*What the task requires*
Search the records below for "VNCOOP (50, 2429)". Return that line and all remaining lines exactly.

Records from a dataset:
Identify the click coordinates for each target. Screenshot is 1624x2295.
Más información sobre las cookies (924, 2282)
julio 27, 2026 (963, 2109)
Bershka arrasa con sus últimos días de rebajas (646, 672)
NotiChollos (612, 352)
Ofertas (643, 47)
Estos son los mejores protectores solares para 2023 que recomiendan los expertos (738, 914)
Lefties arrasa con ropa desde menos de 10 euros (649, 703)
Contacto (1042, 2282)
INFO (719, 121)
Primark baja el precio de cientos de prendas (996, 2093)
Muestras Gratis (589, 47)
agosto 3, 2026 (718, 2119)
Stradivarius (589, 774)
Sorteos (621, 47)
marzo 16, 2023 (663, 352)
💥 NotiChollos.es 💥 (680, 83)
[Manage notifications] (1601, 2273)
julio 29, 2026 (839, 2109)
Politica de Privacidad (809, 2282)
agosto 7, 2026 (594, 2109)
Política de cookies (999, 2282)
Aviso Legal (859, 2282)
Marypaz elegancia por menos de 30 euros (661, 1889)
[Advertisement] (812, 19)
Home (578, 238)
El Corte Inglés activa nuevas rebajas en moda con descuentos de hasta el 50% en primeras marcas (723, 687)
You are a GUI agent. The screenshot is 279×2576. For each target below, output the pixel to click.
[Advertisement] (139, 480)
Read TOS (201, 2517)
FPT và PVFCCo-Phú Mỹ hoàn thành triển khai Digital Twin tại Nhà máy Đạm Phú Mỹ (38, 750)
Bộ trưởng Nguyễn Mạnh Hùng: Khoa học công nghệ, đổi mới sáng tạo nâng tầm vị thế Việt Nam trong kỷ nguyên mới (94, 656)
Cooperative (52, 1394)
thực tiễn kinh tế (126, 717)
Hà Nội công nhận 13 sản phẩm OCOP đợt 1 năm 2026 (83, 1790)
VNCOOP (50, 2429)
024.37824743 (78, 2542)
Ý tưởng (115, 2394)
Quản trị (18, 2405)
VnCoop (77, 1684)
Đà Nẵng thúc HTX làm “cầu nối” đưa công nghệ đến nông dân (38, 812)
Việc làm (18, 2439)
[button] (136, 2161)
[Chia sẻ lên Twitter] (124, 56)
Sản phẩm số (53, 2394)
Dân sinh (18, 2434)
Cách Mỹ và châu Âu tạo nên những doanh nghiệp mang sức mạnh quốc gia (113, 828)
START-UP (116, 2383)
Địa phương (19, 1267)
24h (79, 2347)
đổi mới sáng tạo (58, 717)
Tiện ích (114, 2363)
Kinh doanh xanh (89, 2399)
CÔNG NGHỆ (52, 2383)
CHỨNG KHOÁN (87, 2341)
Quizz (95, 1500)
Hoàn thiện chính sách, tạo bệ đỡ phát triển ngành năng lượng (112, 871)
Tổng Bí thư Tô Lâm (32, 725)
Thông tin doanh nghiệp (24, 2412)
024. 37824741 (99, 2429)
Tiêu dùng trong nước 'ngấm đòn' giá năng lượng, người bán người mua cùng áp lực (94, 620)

*Result of the exercise*
VNCOOP (50, 2429)
024.37824743 (78, 2542)
Ý tưởng (115, 2394)
Quản trị (18, 2405)
VnCoop (77, 1684)
Đà Nẵng thúc HTX làm “cầu nối” đưa công nghệ đến nông dân (38, 812)
Việc làm (18, 2439)
[button] (136, 2161)
[Chia sẻ lên Twitter] (124, 56)
Sản phẩm số (53, 2394)
Dân sinh (18, 2434)
Cách Mỹ và châu Âu tạo nên những doanh nghiệp mang sức mạnh quốc gia (113, 828)
START-UP (116, 2383)
Địa phương (19, 1267)
24h (79, 2347)
đổi mới sáng tạo (58, 717)
Tiện ích (114, 2363)
Kinh doanh xanh (89, 2399)
CÔNG NGHỆ (52, 2383)
CHỨNG KHOÁN (87, 2341)
Quizz (95, 1500)
Hoàn thiện chính sách, tạo bệ đỡ phát triển ngành năng lượng (112, 871)
Tổng Bí thư Tô Lâm (32, 725)
Thông tin doanh nghiệp (24, 2412)
024. 37824741 (99, 2429)
Tiêu dùng trong nước 'ngấm đòn' giá năng lượng, người bán người mua cùng áp lực (94, 620)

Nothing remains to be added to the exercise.